--- Short task ---
Copy out the rows below, swapping every "Where should I click to" for "Where do I tap to" and leaving the rest untouched.

--- Records for this exercise ---

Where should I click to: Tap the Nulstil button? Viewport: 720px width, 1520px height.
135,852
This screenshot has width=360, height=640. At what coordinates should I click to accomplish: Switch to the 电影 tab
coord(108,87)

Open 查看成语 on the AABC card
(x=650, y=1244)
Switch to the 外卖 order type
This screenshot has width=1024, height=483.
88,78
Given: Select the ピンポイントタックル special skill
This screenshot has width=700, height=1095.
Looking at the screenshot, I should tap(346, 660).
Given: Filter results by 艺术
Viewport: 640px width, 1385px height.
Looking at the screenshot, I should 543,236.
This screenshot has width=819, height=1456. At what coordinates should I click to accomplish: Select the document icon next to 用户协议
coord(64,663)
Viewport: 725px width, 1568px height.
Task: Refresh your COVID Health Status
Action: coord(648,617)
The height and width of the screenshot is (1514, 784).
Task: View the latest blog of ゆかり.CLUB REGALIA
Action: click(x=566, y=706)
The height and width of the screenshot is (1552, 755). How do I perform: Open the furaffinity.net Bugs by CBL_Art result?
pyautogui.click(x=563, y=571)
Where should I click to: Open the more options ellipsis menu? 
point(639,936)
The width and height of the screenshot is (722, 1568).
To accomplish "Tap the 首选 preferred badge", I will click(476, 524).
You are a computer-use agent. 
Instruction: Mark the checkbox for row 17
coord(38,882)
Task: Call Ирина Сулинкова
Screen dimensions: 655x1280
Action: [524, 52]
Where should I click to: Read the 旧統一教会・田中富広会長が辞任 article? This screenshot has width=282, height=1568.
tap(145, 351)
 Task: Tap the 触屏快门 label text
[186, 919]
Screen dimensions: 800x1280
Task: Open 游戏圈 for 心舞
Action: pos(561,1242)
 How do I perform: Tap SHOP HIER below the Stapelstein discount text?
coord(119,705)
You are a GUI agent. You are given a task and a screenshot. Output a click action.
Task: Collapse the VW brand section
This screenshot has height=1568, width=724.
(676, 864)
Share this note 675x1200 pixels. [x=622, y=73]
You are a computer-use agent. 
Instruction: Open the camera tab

--- The solution ---
Where do I tap to: Tap the Nulstil button? Viewport: 720px width, 1520px height.
135,852
This screenshot has width=360, height=640. At what coordinates should I click to accomplish: Switch to the 电影 tab
coord(108,87)

Open 查看成语 on the AABC card
(x=650, y=1244)
Switch to the 外卖 order type
This screenshot has width=1024, height=483.
88,78
Given: Select the ピンポイントタックル special skill
This screenshot has width=700, height=1095.
Looking at the screenshot, I should tap(346, 660).
Given: Filter results by 艺术
Viewport: 640px width, 1385px height.
Looking at the screenshot, I should 543,236.
This screenshot has width=819, height=1456. At what coordinates should I click to accomplish: Select the document icon next to 用户协议
coord(64,663)
Viewport: 725px width, 1568px height.
Task: Refresh your COVID Health Status
Action: coord(648,617)
The height and width of the screenshot is (1514, 784).
Task: View the latest blog of ゆかり.CLUB REGALIA
Action: click(x=566, y=706)
The height and width of the screenshot is (1552, 755). How do I perform: Open the furaffinity.net Bugs by CBL_Art result?
pyautogui.click(x=563, y=571)
Where do I tap to: Open the more options ellipsis menu? 
point(639,936)
The width and height of the screenshot is (722, 1568).
To accomplish "Tap the 首选 preferred badge", I will click(476, 524).
You are a computer-use agent. 
Instruction: Mark the checkbox for row 17
coord(38,882)
Task: Call Ирина Сулинкова
Screen dimensions: 655x1280
Action: [524, 52]
Where do I tap to: Read the 旧統一教会・田中富広会長が辞任 article? This screenshot has width=282, height=1568.
tap(145, 351)
 Task: Tap the 触屏快门 label text
[186, 919]
Screen dimensions: 800x1280
Task: Open 游戏圈 for 心舞
Action: pos(561,1242)
 How do I perform: Tap SHOP HIER below the Stapelstein discount text?
coord(119,705)
You are a GUI agent. You are given a task and a screenshot. Output a click action.
Task: Collapse the VW brand section
This screenshot has height=1568, width=724.
(676, 864)
Share this note 675x1200 pixels. [x=622, y=73]
You are a computer-use agent. 
Instruction: Open the camera tab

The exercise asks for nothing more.